**Task data**
"""

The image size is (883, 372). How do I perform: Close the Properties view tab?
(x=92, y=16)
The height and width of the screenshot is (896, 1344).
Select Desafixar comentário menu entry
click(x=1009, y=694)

"""

**Goal of the exercise**
Repeat the stretch of material from the line containing "The height and" through the end, word for word and nothing more.

**Exercise answer**
The height and width of the screenshot is (896, 1344).
Select Desafixar comentário menu entry
click(x=1009, y=694)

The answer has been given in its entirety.